**Work order:** Write out the whole listing exactly as it is written below.
───── Task input
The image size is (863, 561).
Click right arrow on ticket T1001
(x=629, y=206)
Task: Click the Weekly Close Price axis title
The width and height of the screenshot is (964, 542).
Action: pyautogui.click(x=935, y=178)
──────────
**Written solution:**
The image size is (863, 561).
Click right arrow on ticket T1001
(x=629, y=206)
Task: Click the Weekly Close Price axis title
The width and height of the screenshot is (964, 542).
Action: pyautogui.click(x=935, y=178)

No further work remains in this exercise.